::: Input data :::

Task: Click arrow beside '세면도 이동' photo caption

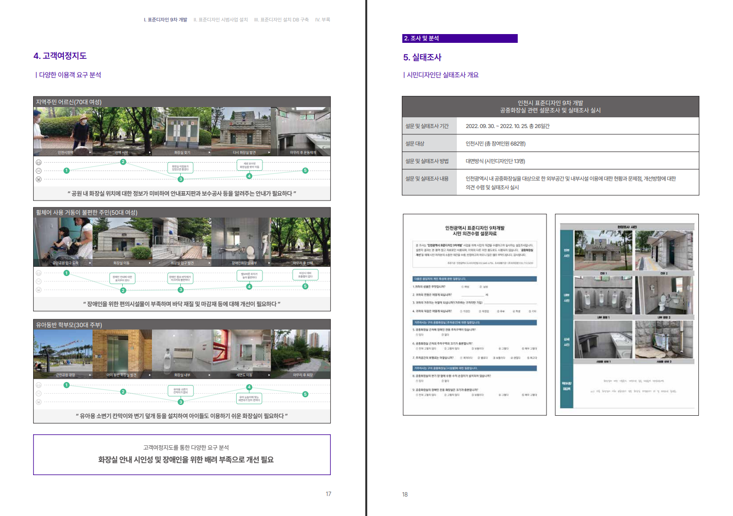Action: coord(269,375)
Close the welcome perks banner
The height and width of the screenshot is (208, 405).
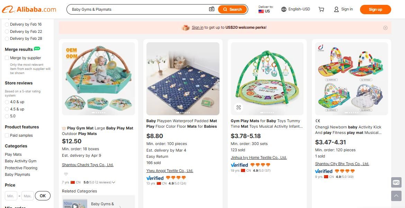[385, 28]
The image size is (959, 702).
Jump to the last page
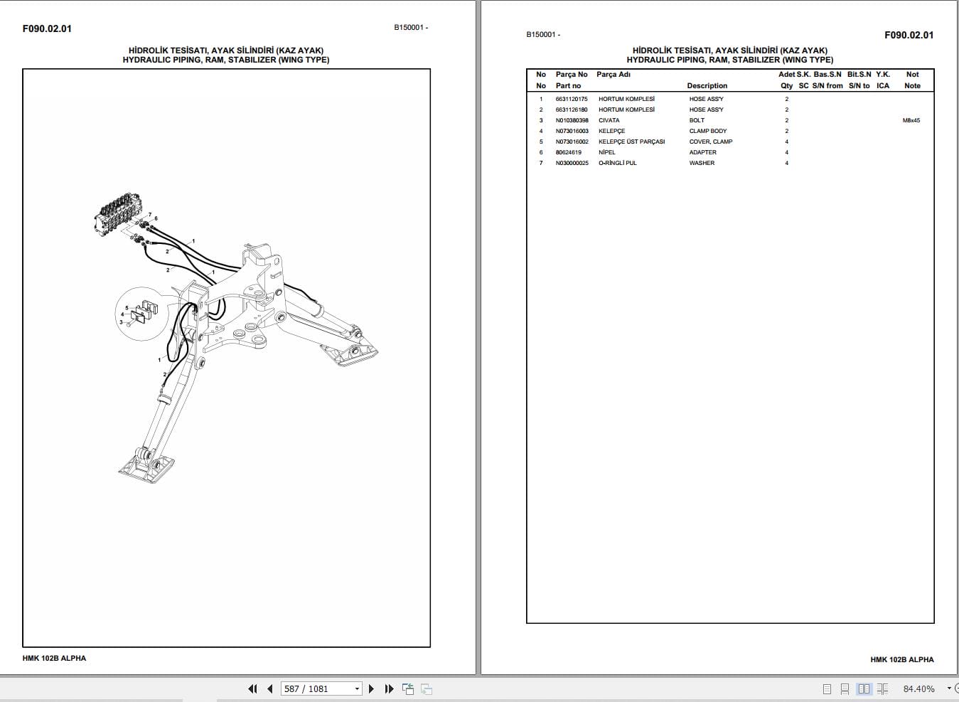pyautogui.click(x=389, y=688)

:::

**Aim of the task:** Could you write out every row above again, requests included, but with each coordinate in the answers multiplied by 0.95 and rounded to the nearest whole number, halves rounding up? Leave the pictures out.

**Task output:**
Task: Click arrow beside '세면도 이동' photo caption

Action: coord(256,356)
Close the welcome perks banner
The height and width of the screenshot is (208, 405).
[366, 27]
The image size is (959, 702).
Jump to the last page
pyautogui.click(x=370, y=654)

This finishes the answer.